__Activities__.
a) Write out, word for word, the stretch of the commercial real estate outlook below from "Vacancy in the" through "and luxury segments.".
b) Answer these questions from the commercial real estate outlook below.
(i) By what percentage has industrial space under construction dropped since 2022?
(ii) What is the occupancy rate of medical office buildings?
(iii) At what rate is hospitality supply growing?

__Passage to read__.
★ ★ ★

The U.S. commercial real estate market is poised to enter 2026 with stabilizing fundamentals, stronger investor confidence and transaction volume projected to rise 15–20%. Across sectors, leasing and sales activity are gaining momentum, with pricing largely finding a floor and cap rate spreads normalizing, according to Colliers' 2026 Commercial Real Estate Outlook Report.
Multifamily remains the leader in sales volume, with occupancy expected to improve in 2026, supported by high home prices and constrained new supply. Operational efficiency and resident retention will be key amid rising costs, while selective development targets middle-market units. This sets the stage for stronger rent growth in 2027 and 2028.
Industrial space under construction has dropped 62% since 2022, nearing its cyclical low, while demand from logistics, manufacturing, data centers and R&D continues to strengthen. Net absorption is expected to exceed 220 million square feet, up 37% from 2025. Supply constraints, reshoring initiatives and policy programs like the CHIPS Act support steady growth, while rent gains remain modest between 1% to 4%.
Vacancy in the office sector is expected to fall below 18% by year-end, supported by rising demand and limited new construction. AI companies are driving leasing in key markets, while hybrid work reshapes corporate campuses with tech-enabled, adaptable and hospitality-inspired designs. New owners are repositioning underperforming assets, converting obsolete properties to mixed-use or upgraded spaces and asking rents are projected to rise between 1–2% as the markets approach balance.
Retail development remains limited due to high construction and financing costs, sustaining performance despite uneven demand. Vacancy is expected to stay steady and rents are projected to rise around 1.5%, led by Southern and Western metros. Retailers are leveraging AI and experiential formats to engage consumers, while demand is increasingly polarized between value-conscious and luxury segments.
Data centers continue to see near-historic low vacancies driven by enterprise AI adoption. However, power limitations and community opposition are limiting speculative development, while lease rates rise. Investor activity is robust, with CMBS and private capital fueling expansion, though infrastructure limits will continue to shape delivery timelines.
Healthcare is increasingly decentralized, with medical office buildings, outpatient centers and ambulatory facilities expanding closer to patient populations. Occupancy of MOBs remains high at 92.5%, and rents are rising about 2%. Integration of AI and other technologies is enhancing operational efficiency and patient experience, sustaining investor demand.
In life sciences, onshoring, AI-driven research and recovering valuations support leasing opportunities, even as vacancy remains elevated. Limited speculative construction and improving venture capital flows may drive absorption and demand for GMP facilities in 2026.
Upscale and luxury hospitality properties are outperforming, fueled by high-income travelers, while midscale and economic hotels face more price-sensitive domestic demand. Generative AI tools are influencing travel planning, with guests increasingly seeking local and unique experiences. Supply growth remains modest at 1.3% and net operating income growth is subdued.

★ ★ ★

__Data section__.
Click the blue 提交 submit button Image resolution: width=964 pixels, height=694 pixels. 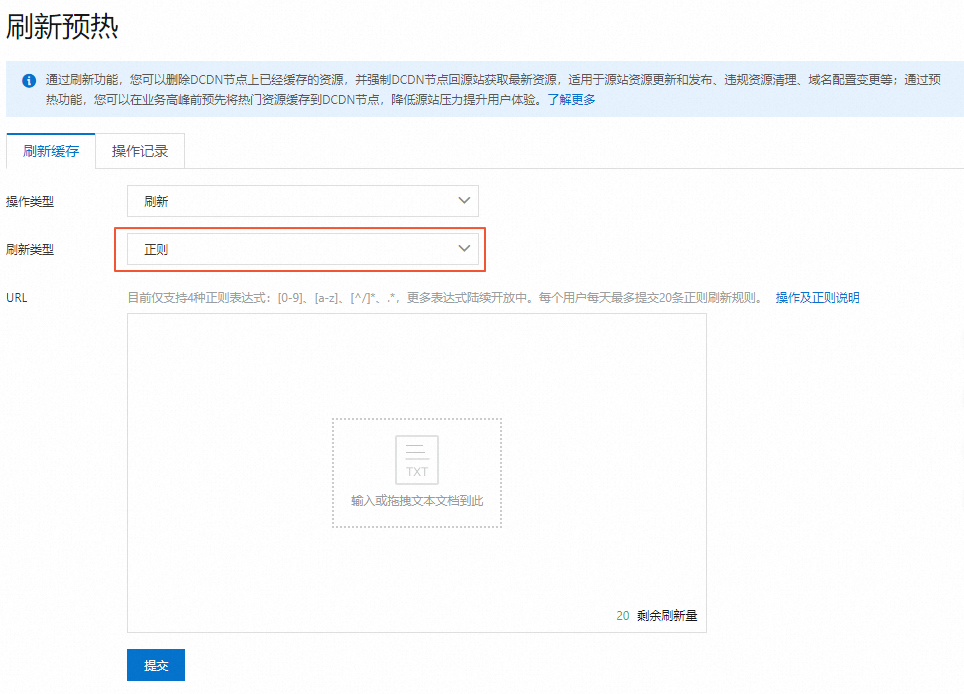(x=155, y=664)
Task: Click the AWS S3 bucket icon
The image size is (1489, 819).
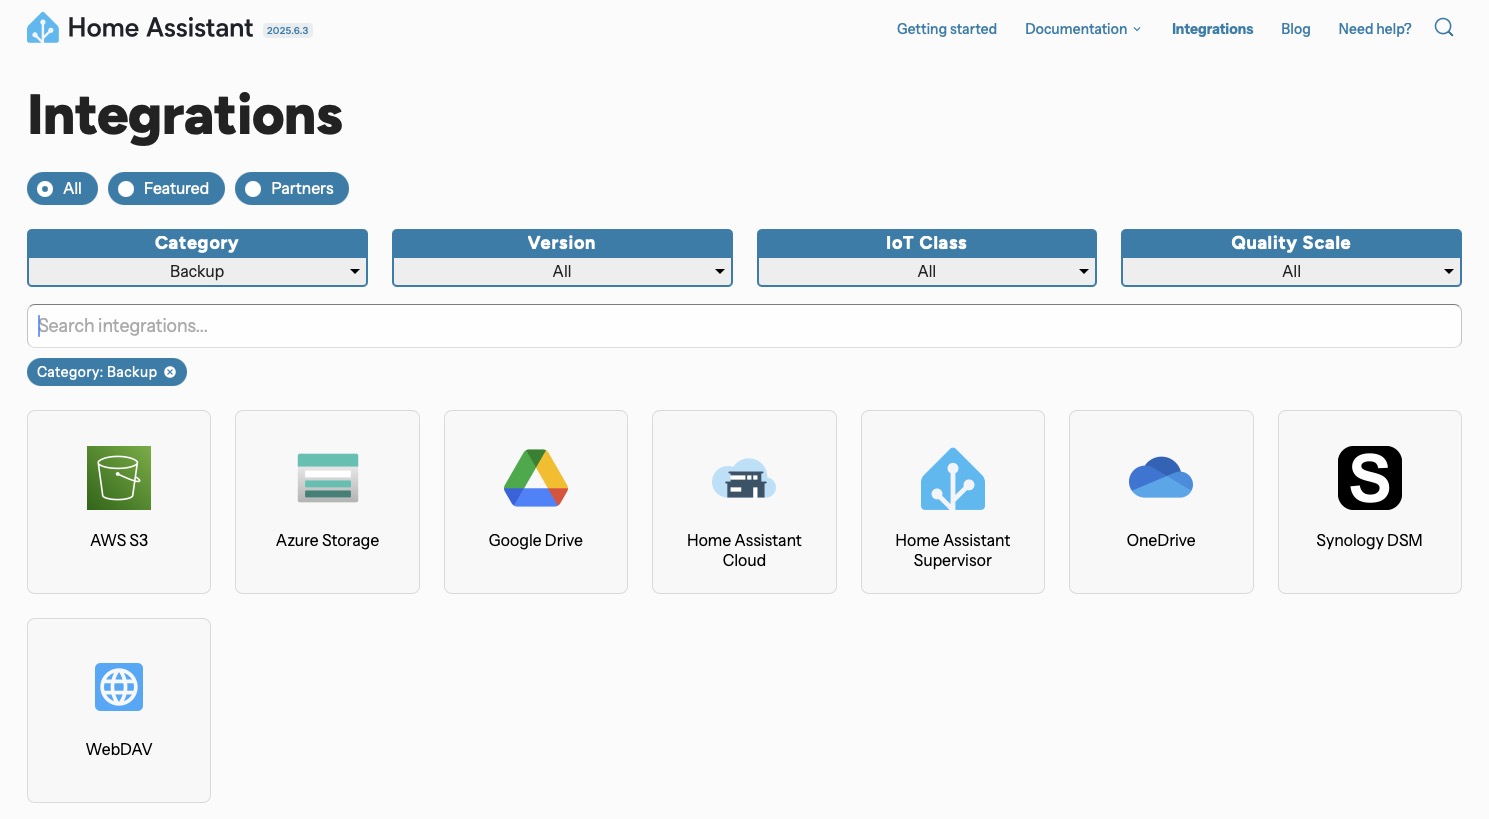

★ ★ ★

__Solutions to the problems__.
a)
Vacancy in the office sector is expected to fall below 18% by year-end, supported by rising demand and limited new construction. AI companies are driving leasing in key markets, while hybrid work reshapes corporate campuses with tech-enabled, adaptable and hospitality-inspired designs. New owners are repositioning underperforming assets, converting obsolete properties to mixed-use or upgraded spaces and asking rents are projected to rise between 1–2% as the markets approach balance.
Retail development remains limited due to high construction and financing costs, sustaining performance despite uneven demand. Vacancy is expected to stay steady and rents are projected to rise around 1.5%, led by Southern and Western metros. Retailers are leveraging AI and experiential formats to engage consumers, while demand is increasingly polarized between value-conscious and luxury segments.

b)
(i) 62%
(ii) 92.5%
(iii) 1.3%